Please, update soon.
I love all your stories with April/DON.
| Nekotsuki chapter 3 . 3/12/2008
"Pah. It wouldn’t be the first time I’ve died, and almost certainly it wouldn’t be the last. Perhaps it isn’t only the good that die young, but absolutely it’s true that only the good stay dead."
And that has to be the most wonderful line I've ever heard from Baxter Stockman in any fic. :D
I love how you're portraying Don in this. So changed by his grief and yet ...still the same. And so glad to see you've updated this again.
| sunbune chapter 2 . 8/18/2007
oh, you changed the title? I thought the old title was good. Myth about a dude cursed to forever push a boulder up a mountain, right? Pretty appropriate...
But this new title sounds good too, for something that promises to make me cry my way through half a box of tissues per chapter.
ultimately I don't care what you call it, April's dead and I guess this is the story of what happens to Donny in the aftermath- and I am so glad it's not a one-shot after all, at least now there's some hope for a happier ending! um...maybe?
So who is Casey's kid? Is this somebody we already know, or a whole new character? How old is he/she at this point? Can't wait to find out.
Also, you've made Casey extremely tolerable in this chapter. Which is nearly impossible to do in my opinion. Usually I'm like "Casey! Hiss! Die! Back foul beast!" but in this chapter, shoot. I almost like him. Anybody who lets Donny have a cry in his arms has got to be at least a halfway decent guy, right? Sigh... I suppose Casey isn't so bad. He just never should've gotten involved with April.
But anyway, good chapter. Liked how you showed Casey using his instincts. Liked Casey's tone of voice. Liked Don's very realistic attitude towards Casey, and their whole ill-fated quest for revenge.

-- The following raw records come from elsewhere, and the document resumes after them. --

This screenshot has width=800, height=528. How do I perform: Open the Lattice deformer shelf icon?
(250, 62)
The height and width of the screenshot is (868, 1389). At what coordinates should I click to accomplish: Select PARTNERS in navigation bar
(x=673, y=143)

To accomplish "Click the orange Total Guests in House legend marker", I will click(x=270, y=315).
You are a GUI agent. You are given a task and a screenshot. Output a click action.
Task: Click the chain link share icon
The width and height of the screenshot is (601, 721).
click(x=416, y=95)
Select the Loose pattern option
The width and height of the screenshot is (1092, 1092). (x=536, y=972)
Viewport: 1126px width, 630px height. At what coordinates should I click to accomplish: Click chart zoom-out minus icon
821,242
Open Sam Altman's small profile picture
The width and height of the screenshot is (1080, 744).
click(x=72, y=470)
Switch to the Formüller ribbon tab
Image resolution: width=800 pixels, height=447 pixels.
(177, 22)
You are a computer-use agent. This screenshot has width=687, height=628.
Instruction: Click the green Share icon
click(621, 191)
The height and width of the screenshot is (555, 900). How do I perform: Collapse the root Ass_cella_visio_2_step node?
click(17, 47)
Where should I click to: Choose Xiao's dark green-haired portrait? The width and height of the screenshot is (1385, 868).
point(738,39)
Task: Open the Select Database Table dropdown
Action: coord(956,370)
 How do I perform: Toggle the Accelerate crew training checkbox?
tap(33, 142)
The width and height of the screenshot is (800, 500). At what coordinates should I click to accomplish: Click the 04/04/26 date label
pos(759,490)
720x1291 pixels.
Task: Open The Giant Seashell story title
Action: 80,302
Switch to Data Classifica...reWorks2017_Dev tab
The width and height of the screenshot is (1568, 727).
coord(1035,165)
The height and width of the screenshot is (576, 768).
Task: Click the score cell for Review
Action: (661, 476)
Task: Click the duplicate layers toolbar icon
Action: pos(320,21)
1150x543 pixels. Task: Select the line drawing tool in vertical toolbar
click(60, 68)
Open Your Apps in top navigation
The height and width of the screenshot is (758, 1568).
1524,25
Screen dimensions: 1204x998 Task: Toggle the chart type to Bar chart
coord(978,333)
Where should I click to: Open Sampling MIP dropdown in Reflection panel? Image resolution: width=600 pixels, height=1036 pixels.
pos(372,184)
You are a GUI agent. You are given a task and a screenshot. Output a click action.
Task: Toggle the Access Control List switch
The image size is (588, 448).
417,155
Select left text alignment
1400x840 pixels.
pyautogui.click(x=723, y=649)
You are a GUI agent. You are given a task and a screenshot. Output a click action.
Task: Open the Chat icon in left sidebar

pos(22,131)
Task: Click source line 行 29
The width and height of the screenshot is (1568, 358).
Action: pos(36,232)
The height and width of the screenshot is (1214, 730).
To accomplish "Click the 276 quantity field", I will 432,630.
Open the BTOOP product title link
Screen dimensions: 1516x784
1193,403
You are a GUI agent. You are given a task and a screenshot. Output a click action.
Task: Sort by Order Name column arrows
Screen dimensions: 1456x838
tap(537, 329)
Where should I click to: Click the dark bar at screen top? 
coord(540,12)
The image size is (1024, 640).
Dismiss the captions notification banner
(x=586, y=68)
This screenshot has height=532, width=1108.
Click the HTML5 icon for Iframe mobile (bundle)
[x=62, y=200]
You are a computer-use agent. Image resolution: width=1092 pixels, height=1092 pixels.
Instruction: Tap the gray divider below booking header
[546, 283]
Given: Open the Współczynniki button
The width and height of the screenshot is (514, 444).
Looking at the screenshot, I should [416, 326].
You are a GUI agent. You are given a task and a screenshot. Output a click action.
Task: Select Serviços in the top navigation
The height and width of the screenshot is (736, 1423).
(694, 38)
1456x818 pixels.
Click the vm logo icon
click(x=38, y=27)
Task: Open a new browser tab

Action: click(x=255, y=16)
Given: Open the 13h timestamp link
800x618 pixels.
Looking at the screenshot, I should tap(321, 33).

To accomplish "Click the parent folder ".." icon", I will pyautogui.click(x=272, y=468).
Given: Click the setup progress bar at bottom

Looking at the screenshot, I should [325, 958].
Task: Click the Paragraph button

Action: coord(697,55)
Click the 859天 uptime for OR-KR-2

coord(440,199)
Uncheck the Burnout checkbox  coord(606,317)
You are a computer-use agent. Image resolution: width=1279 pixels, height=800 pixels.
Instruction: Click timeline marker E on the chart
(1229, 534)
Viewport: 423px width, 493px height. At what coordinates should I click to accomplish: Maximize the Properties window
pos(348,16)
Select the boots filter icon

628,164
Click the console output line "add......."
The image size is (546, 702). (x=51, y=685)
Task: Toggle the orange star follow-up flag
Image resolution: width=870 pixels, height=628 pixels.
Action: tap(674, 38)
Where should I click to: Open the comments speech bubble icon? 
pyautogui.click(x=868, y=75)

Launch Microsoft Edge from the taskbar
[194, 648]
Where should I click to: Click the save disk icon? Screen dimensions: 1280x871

Actually kind of glad that Casey made it out alive. Donny may not be responsible for April's death, but I feel like it is a VERY good thing that he managed to save Casey in this incident. I'm optimistic about the two of them supporting each other in their grief... but still, the whole thing is just so sad...
| Largely Inconsequential chapter 1 . 7/13/2007
| sunbune chapter 1 . 7/1/2007
how horrible! For Donny, I mean- the fic is brilliant, but I can hardly bear the thought of such a burden, such a tragedy, befalling Donatello. What is the matter with you? What has poor Donny ever done to you? don't you think that he and April deserve a happy future together? Or at least, a bittersweet and beautiful friendship that lasts their entire and very long lives?
I'm putting my foot down. Donny needs to sack up and kill Renet, she is Obviously the problem here!
Sigh. I know, I know. I'm missing the point. He won't kill Renet, he'll just keep searching forever, futilely, for another way to thwart "fate". I just get so upset when I read sad stories like this!